Il a simplement continué à creuser.
Ce qui s’est passé le 7 octobre ne doit pas être considéré comme une attaque surprise. L’ensemble de la Division Gaza des forces d’occupation israéliennes, le renforcement massif de l’armée israélienne dans l’enveloppe de Gaza, ont été mis en place dans le but précis de s’assurer que l’assujettissement et le siège de Gaza soient le plus au point possible à l’aide d’une technologie militaire de pointe.
Selon le classement de la puissance militaire Global Firepower 2024, Israël est le 17e pays au monde, principalement en raison de sa technologie militaire.
Cette capacité militaire avancée signifie qu’aucune attaque surprise n’aurait dû être possible, car ce ne sont pas des soldats, mais des machines sophistiquées qui scannent, interceptent et signalent tout mouvement perçu comme suspect. Dans le cas d’Israël, l’échec a été profond et à plusieurs niveaux.
Le mouvement Hamas (résistance islamique) a publié lundi 15 janvier, une vidéo montrant des combattants de la résistance attaquant des chars et des véhicules blindés israéliens près du quartier d’Al-Bureij, au sud de la ville de Gaza.
En conséquence, après le 7 octobre, Netanyahu s’est retrouvé dans un trou bien plus profond.

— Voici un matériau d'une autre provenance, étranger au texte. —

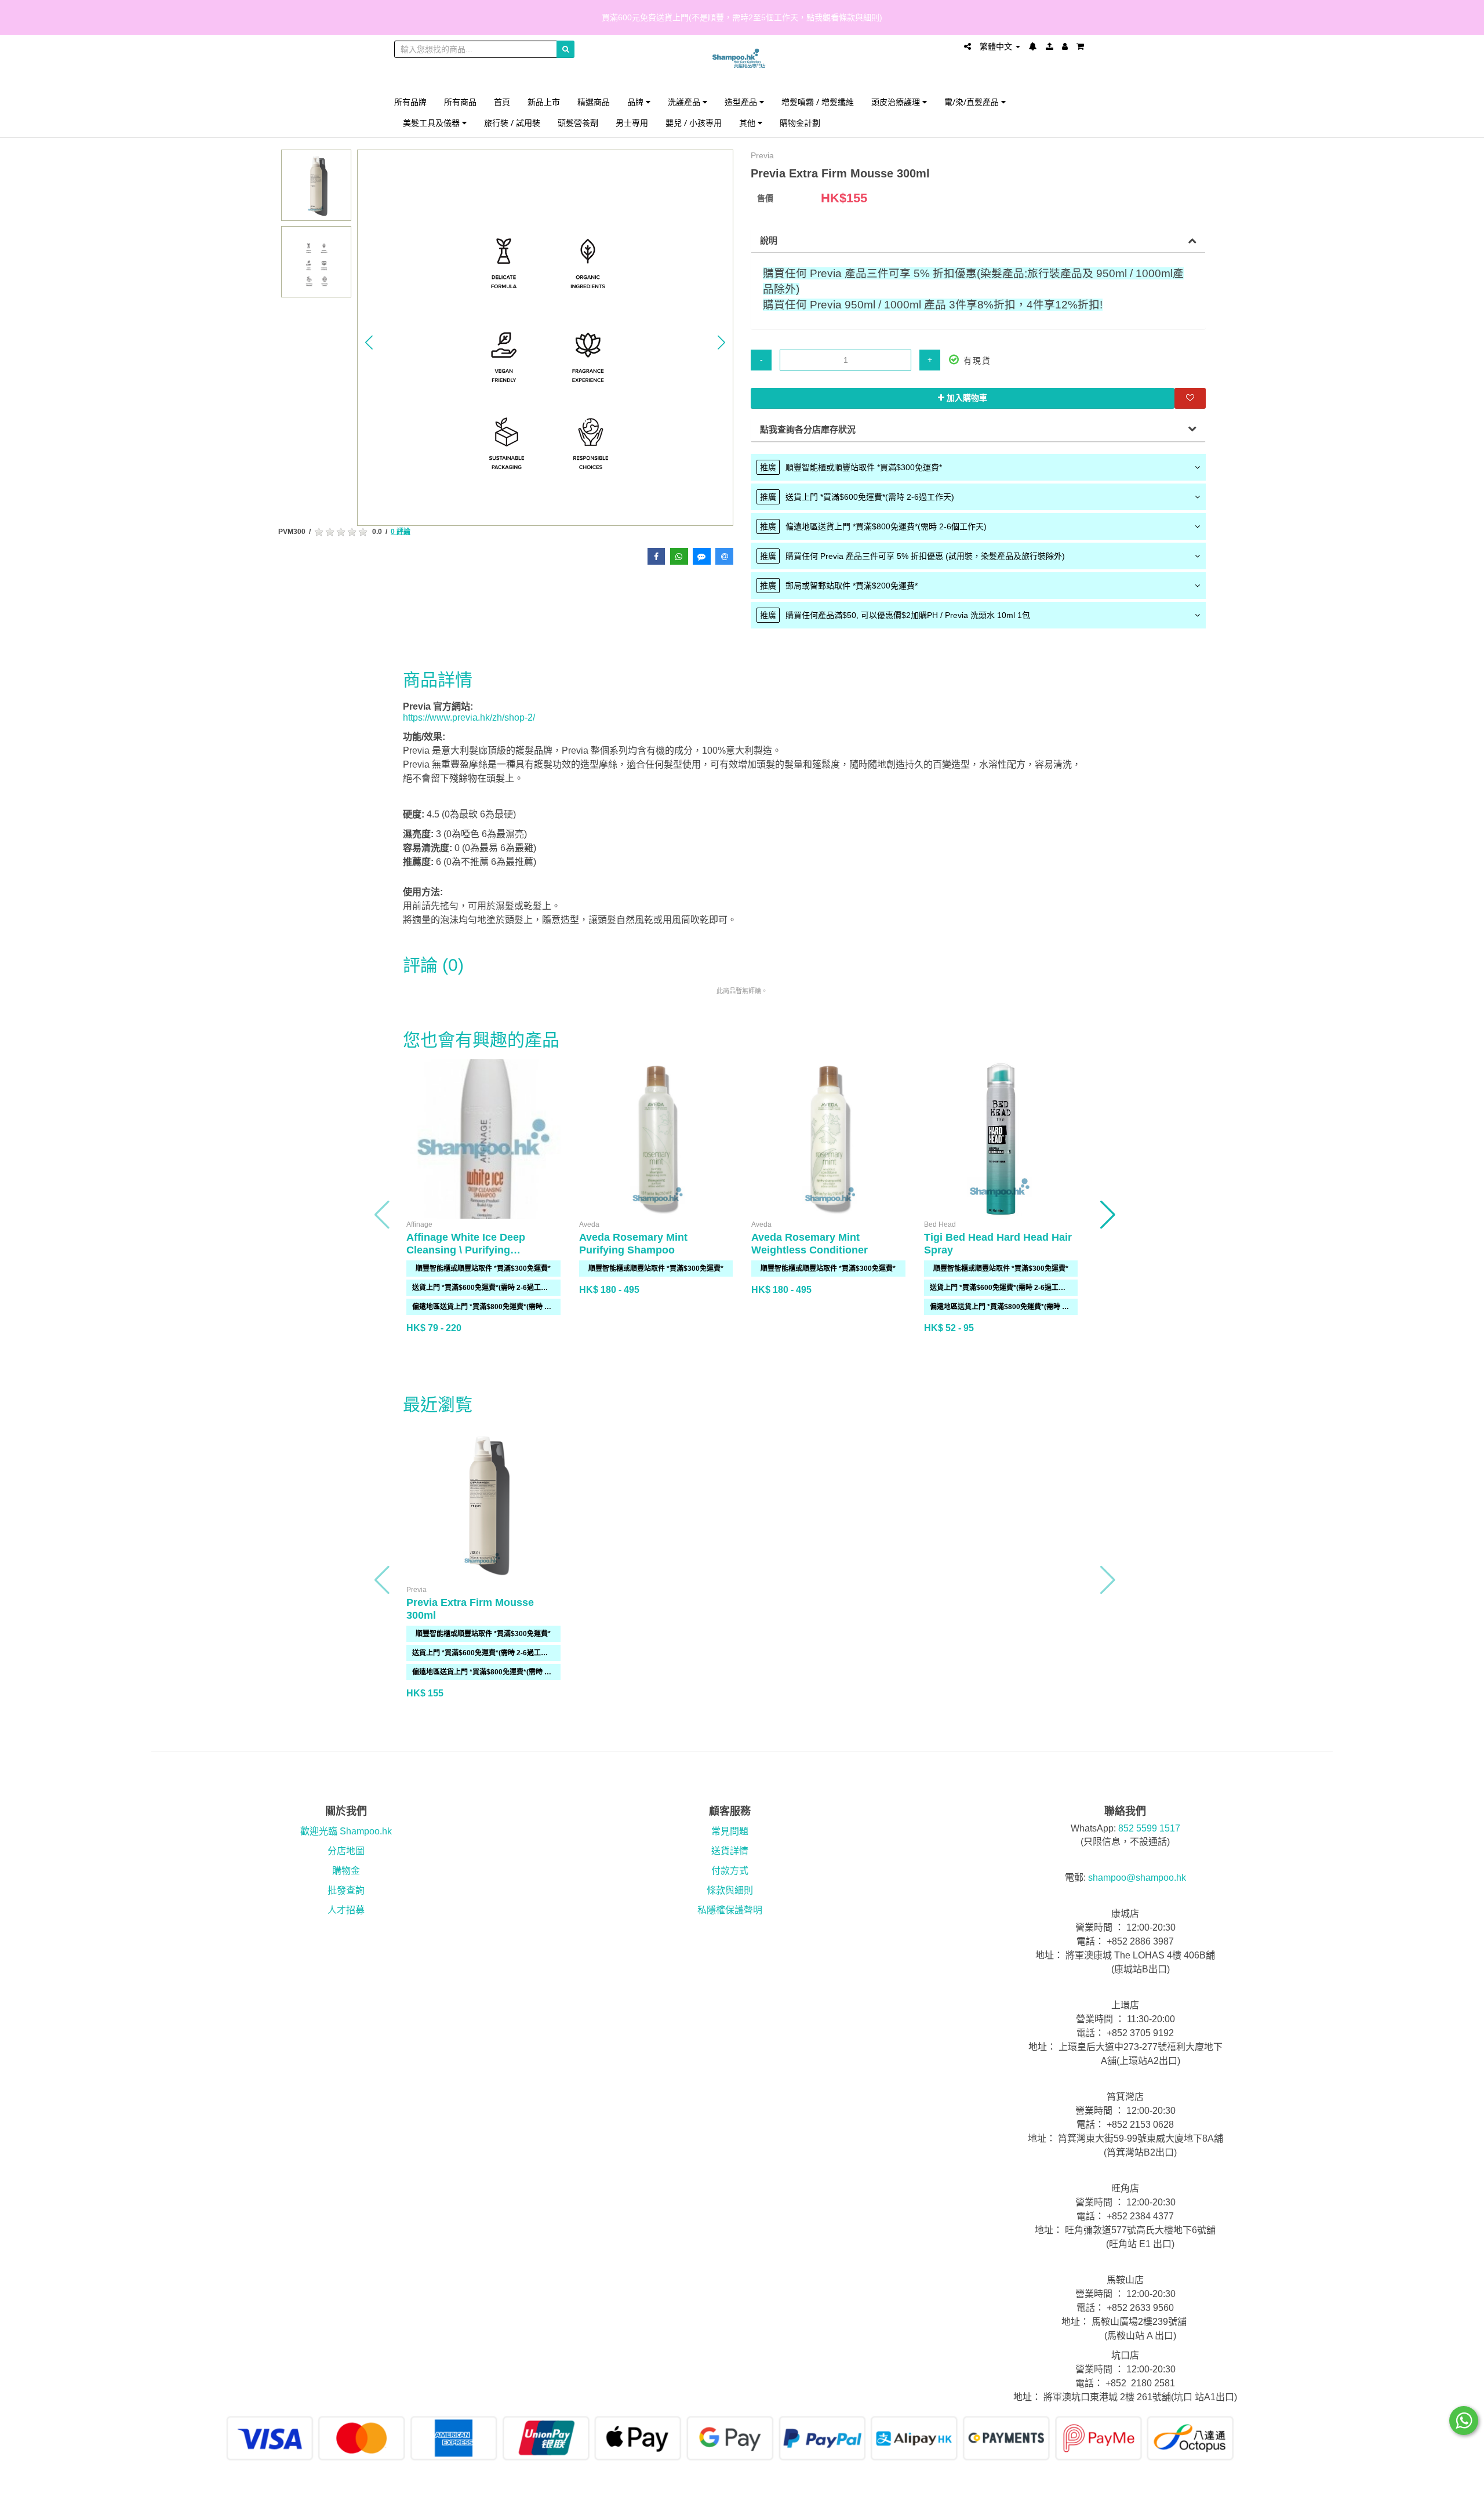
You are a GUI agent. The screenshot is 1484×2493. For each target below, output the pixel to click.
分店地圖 (346, 1851)
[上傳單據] (1049, 46)
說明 (768, 240)
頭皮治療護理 (896, 101)
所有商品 (460, 101)
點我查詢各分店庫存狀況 (808, 429)
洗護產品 (685, 101)
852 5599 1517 (1149, 1828)
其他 (748, 122)
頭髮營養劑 (578, 122)
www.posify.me (1057, 2479)
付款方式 (729, 1871)
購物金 (346, 1871)
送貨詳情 (729, 1851)
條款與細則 (730, 1890)
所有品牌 (410, 101)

Au lieu de trouver une issue, par exemple en assumant ses responsabilités, en rassemblant le public israélien ou, à Dieu ne plaise, en reconnaissant que la guerre n’est jamais une solution face à une population résistante et opprimée, il a continué à creuser.
Le dirigeant israélien, flanqué des ministres ouvertement fascistes Itamar Ben-Gvir, Bezalel Smotrich et Amichai Eliyahu, a aggravé la situation en profitant de la guerre contre Gaza pour mettre en œuvre des plans longtemps en suspens visant à nettoyer ethniquement davantage de Palestiniens, non seulement de la bande de Gaza, mais aussi de la Cisjordanie.
Sans la fermeté du peuple palestinien et le refus catégorique de l’Égypte et de la Jordanie, la deuxième Nakba serait devenue une réalité.
Les principaux hommes politiques israéliens, malgré leurs différences idéologiques et politiques, se sont presque tous surpassés dans leurs propos racistes, violents, voire génocidaires, à l’égard des Palestiniens.
Alors que le ministre de la défense, Yoav Gallant, a immédiatement annoncé qu’ « il n’y aura pas d’électricité, pas de nourriture, pas de carburant, tout est fermé » à la population de Gaza, le ministre de l’agriculture et du développement rural, Avi Dichter, a appelé à une « autre Nakba ».
Quant au ministre du patrimoine, Eliyahu, il a même suggéré l’ « option » de « larguer une bombe nucléaire sur Gaza ». ***
Au lieu de sauver Israël de lui-même en rappelant au gouvernement de Tel-Aviv que la guerre génocidaire contre Gaza serait également de mauvais augure pour l’État colonisateur, l’administration américaine de M. Biden a joué le rôle de principal meneur et partenaire du carnage.
Outre une aide d’urgence supplémentaire de 14 milliards de dollars, Washington aurait envoyé, à la date du 25 décembre, 230 avions et 20 navires chargés d’armes et de munitions à l’Israël de l’apartheid.
En outre, selon un rapport du New York Times du 12 janvier, la CIA est également activement impliquée dans la collecte de renseignements à Gaza et fournit tous les détails aux services de sécurité et aux forces armées israéliennes.
Le soutien américain à Israël, sous toutes ses formes, a été maintenu, malgré les rapports bouleversants publiés par toutes les organisations caritatives internationales respectées qui opèrent en Palestine et au Moyen-Orient.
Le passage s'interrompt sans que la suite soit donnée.